[Stored items]
|---|

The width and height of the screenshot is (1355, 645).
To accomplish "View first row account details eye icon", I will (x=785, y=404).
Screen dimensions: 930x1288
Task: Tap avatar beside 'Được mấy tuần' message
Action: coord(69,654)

|---|

■ **What to produce**: Would you give the data above again, exactly as written?

■ **Written response**:
The width and height of the screenshot is (1355, 645).
To accomplish "View first row account details eye icon", I will (x=785, y=404).
Screen dimensions: 930x1288
Task: Tap avatar beside 'Được mấy tuần' message
Action: coord(69,654)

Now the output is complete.